С течением времени — восемнадцать лет минуло с экспедиции 1884 года — Роджер Кейсмент понял, что кумир его юности был едва ли не самым бессовестным мошенником из всех, кого Запад извергал на Африканский континент. Но в ту пору, как и все, служившие под началом у Стэнли, он был покорен обаянием великого авантюриста, его завораживающим умением располагать к себе людей и присущей всем начинаниям дерзкой удалью, соединенной с холодным расчетом.

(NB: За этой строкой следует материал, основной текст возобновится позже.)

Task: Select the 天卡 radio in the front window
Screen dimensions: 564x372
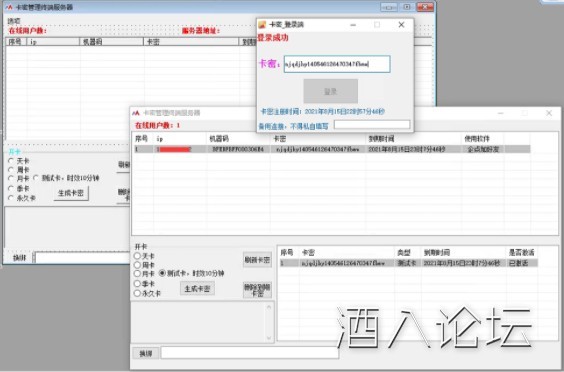Action: click(137, 256)
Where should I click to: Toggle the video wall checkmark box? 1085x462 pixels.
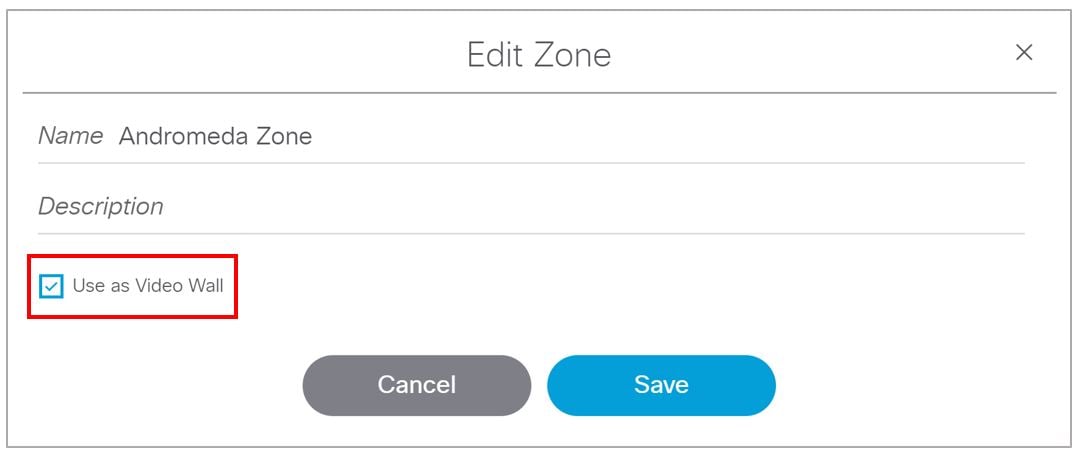[51, 287]
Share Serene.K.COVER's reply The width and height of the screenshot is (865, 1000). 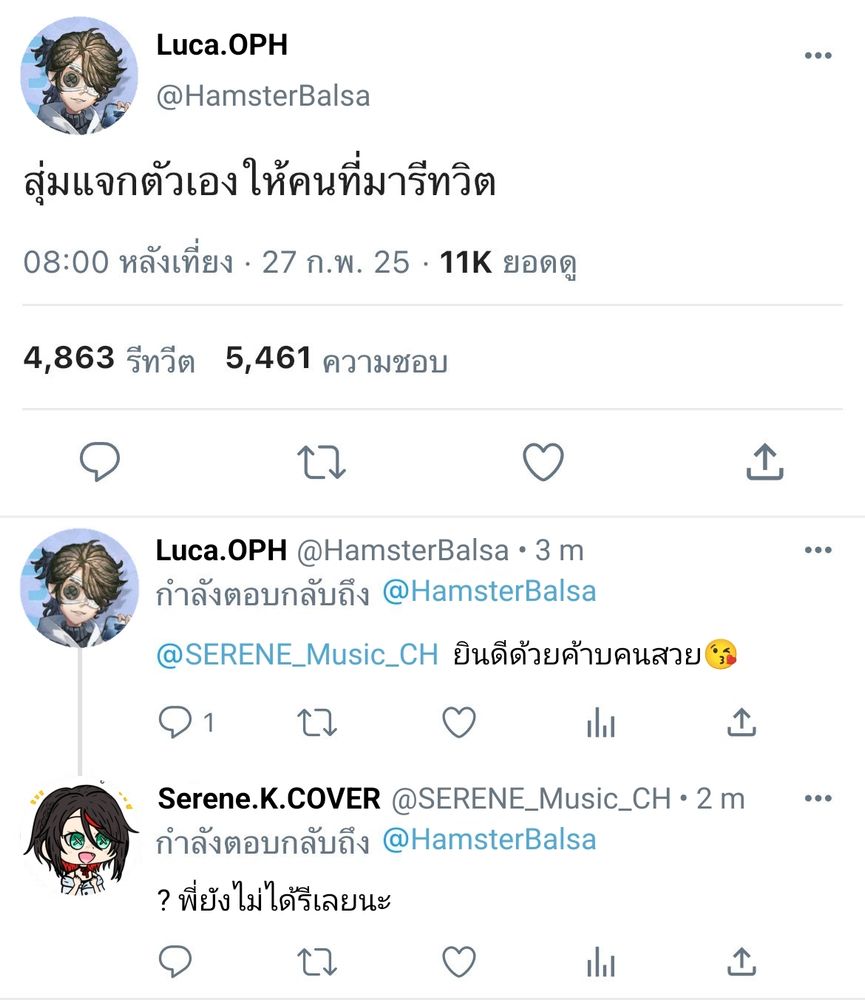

Стэнли рыскал по Африке, сея смерть и разрушение, — опустошал и сжигал деревни, расстреливал туземцев, хлыстом из кожи гиппопотама полосовал спины своих носильщиков, оставляя бесчисленные рубцы на эбеновых телах; но он же, не уязвимый, как герой гомеровских поэм или библейских сказаний, ни для когтей и клыков хищников, ни для эпидемий, не уступавших им свирепостью, пролагал пути купцам и миссионерам на всем безмерном пространстве континента.
— Вас никогда не мучает совесть или вина за все то, что мы делаем?
Этот вопрос вырвался будто сам собой. И сказанного было не вернуть. В костре, разложенном посреди стоянки, постреливал хворост, потрескивали на огне насекомые, неосмотрительно подлетевшие слишком близко.
— Совесть? Вина? — Начальник экспедиции сморщил нос, скривил веснушчатое, выдубленное солнцем лицо с таким видом, словно никогда прежде не слышал этих слов и сейчас пытался понять, что они значат. — С чего бы это им меня мучить?